#### Sezione del documento ####
Ma accade anche qualcosa di straordinario, nella storia a lieto fine di Matteo e Nicola. Riconoscimenti ed esibizioni, i fratelli suonano e raccolgono complimenti e attestati di solidarietà. Il video del primo che suona nella piazza Majo spettrale, tra le macerie, diventa virale.
“Siamo cresciuti molto, dopo il terremoto, grazie soprattutto alla gente che ha iniziato a seguirci e ad apprezzarci. Abbiamo avuto il supporto di tantissimi. E’ l’altra faccia del terremoto, se così si può dire. Mio fratello Toni, già carrozziere, è tornato alla sua passione di sempre, la musica. Adesso, quindi, siamo in tre”. Polemiche? Sassolini dalla proverbiale scarpa? “La burocrazia non ci ha aiutato. Bollette da pagare prima che venisse riconosciuta la calamità, dialogo difficile con le istituzioni. E qualcosa che non ha funzionato. Ci siamo rialzati da soli, quando ci saremmo aspettati una mano in più, per esempio, dal Comune”. Usa il termine “rialzarsi”, Matteo, perché la caduta c’è stata. Metaforica, ma non solo. Quella notte, il musicista sgattaiolava da una parte all’altra nel paese sventrato che pareva poter riservare più morti di quanti, per fortuna, se ne sono contati. “Ci siamo rialzati da soli – riattacca – senza prestiti o aiuti economici. Io e i miei fratelli, insieme a papà, con mamma che ci portava ‘a merenna (Ndr. testuale)”.
E ora che succede? “Il bicchiere è mezzo pieno – taglia corto – perché il nostro lavoro di musicisti e commercianti del settore musicale è animato soprattutto dalla passione. Potevamo andare fuori, ma in fondo noi siamo un po’ come le cozze, attaccatI all’isola che amiamo, e che è il nostro scoglio dal quale, nonostante tutto, non vogliamo saperne di staccarci. Siamo qui per gli allievi e per chi ci vuole bene. Come andrà la nostra azienda? Bene, nessun dubbio. Grazie all’impegno e alla passione – e nonostante il terremoto”.
Poi, c’è la ferita che non si rimargina. Quella piazza che resta com’era, il tempo che non scorre più. Risorgeremo nuovamente, come si chiama il comitato. Già, ma come? E soprattutto quando? “Io e i miei fratelli ne parliamo sempre. Non v’è giorno in cui non affrontiamo l’argomento. Ci speriamo e vogliamo crederci. Un giorno vorremmo tornarci, lì. E’ casa nostra. Poi però guardiamo ad Amatrice e ci viene l’angoscia: siamo nelle mani delle amministrazioni”. Chiude gli occhi, Matteo il musicista, e forse rivede tutto, mesi che sfilano via come fossero giorni, un futuro che è un’incognita, lunghe notti senza sonno (“psicologicamente, abbiamo avuto momenti di forte crollo”, confessa). E si accorge che manca qualcosa, anche se il Music Store pare davvero più forte di prima e la resilienza dei due fratelli con la musica nel sangue s’è tradotta in una nuova avventura, che funziona eccome: in centinaia all’inaugurazione della sede, in via Madonna delle Grazie 17, a Panza, in un locale bellissimo, molto più ampio di quello crollato col sisma. “Prima eravamo un microcosmo, ci manca soprattutto questo aspetto: il valore simbolico di piazza Majo, mamma che ci portava il caffè, nonni e zii, l’officina di mio fratello a due passi. Oggi siamo sparpagliati sull’isola. E’ cambiato tutto”.
Poi però sorride e confida: “Voglio essere ottimista, come siamo sempre stati finora. E allora sogno una grande festa in piazza Majo, dove torneremo un giorno non troppo lontano”. Sembra già di sentirla in sottofondo, la sua chitarra che parte con le note dell’Inno di Mameli.
####
• **Compiti richiesti**:
A) Nel brano sui fratelli musicisti dopo il terremoto, qual è l'indirizzo della nuova sede del Music Store?
B) Ricopia dal brano sui fratelli musicisti il passo che va da "Poi però sorride" fino a "dell’Inno di Mameli." incluso.
I record provengono da una fonte diversa dal brano.
#### Estratti dei dati ####
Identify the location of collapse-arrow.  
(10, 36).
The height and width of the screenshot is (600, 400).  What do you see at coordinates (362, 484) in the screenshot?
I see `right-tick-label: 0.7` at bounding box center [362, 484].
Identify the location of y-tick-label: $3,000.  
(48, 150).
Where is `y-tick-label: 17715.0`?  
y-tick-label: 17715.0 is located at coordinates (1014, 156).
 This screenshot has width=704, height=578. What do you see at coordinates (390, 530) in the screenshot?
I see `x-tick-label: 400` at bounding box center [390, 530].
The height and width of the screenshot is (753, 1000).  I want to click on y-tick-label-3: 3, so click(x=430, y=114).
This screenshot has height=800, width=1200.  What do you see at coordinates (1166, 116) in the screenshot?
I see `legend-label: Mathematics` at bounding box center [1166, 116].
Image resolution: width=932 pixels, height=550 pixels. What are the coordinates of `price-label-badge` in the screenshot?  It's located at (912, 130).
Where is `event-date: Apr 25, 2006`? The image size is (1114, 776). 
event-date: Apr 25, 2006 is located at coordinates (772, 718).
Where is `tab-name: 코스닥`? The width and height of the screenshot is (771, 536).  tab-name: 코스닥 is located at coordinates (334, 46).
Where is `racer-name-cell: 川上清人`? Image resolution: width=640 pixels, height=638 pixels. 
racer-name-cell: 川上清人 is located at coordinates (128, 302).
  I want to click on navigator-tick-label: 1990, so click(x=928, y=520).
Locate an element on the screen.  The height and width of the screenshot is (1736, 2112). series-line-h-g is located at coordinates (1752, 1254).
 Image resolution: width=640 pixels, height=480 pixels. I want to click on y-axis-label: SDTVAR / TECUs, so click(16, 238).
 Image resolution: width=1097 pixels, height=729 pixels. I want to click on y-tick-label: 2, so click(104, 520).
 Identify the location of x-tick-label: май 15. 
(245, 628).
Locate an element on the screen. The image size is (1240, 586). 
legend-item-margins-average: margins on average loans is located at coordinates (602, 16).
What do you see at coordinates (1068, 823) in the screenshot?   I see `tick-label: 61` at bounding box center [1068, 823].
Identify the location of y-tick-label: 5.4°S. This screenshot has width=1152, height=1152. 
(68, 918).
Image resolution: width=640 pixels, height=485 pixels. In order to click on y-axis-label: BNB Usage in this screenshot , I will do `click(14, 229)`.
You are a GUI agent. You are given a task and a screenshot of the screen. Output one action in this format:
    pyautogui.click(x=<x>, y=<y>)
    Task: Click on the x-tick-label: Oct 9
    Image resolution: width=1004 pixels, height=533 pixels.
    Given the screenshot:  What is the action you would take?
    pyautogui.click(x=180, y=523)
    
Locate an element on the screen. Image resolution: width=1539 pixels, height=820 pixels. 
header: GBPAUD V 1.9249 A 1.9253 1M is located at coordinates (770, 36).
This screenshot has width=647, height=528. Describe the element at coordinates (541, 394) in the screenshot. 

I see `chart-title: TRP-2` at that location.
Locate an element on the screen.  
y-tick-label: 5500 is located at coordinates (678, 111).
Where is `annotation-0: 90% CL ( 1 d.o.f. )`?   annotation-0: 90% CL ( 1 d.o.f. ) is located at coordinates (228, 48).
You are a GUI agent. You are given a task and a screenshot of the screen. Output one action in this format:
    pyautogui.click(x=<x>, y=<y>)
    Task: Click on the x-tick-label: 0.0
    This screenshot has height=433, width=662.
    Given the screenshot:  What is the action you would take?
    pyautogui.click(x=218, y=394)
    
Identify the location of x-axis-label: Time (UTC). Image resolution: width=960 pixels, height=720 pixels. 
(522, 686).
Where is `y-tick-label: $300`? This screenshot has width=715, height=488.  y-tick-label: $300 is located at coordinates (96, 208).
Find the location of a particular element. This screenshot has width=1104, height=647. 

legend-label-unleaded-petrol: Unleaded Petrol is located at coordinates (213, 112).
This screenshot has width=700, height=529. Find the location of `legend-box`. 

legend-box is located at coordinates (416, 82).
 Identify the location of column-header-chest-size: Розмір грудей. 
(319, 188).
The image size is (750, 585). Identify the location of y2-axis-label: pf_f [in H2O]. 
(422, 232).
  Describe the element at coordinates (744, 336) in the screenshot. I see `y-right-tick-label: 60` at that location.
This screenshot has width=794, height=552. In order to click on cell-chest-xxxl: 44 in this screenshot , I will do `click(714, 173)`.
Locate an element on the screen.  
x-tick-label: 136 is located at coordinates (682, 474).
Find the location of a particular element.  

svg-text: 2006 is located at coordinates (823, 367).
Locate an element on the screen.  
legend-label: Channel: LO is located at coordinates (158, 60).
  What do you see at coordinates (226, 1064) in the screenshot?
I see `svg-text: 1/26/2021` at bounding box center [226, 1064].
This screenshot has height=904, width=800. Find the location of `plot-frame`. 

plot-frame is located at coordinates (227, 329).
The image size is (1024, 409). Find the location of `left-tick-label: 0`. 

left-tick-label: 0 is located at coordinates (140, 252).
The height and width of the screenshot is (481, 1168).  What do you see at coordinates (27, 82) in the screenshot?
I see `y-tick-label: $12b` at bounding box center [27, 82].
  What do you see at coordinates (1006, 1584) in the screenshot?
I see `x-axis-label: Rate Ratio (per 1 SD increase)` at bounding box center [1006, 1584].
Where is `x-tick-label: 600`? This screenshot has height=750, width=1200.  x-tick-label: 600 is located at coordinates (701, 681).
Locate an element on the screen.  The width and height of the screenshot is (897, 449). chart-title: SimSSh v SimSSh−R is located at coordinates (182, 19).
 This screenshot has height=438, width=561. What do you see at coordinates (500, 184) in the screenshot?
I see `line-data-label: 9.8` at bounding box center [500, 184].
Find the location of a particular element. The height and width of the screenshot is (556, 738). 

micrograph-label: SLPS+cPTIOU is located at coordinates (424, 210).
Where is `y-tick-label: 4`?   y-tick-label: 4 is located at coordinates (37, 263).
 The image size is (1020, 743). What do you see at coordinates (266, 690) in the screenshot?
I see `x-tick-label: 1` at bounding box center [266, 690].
####
• **Soluzioni**:
A) Via Madonna delle Grazie 17, a Panza.

B)
Poi però sorride e confida: “Voglio essere ottimista, come siamo sempre stati finora. E allora sogno una grande festa in piazza Majo, dove torneremo un giorno non troppo lontano”. Sembra già di sentirla in sottofondo, la sua chitarra che parte con le note dell’Inno di Mameli.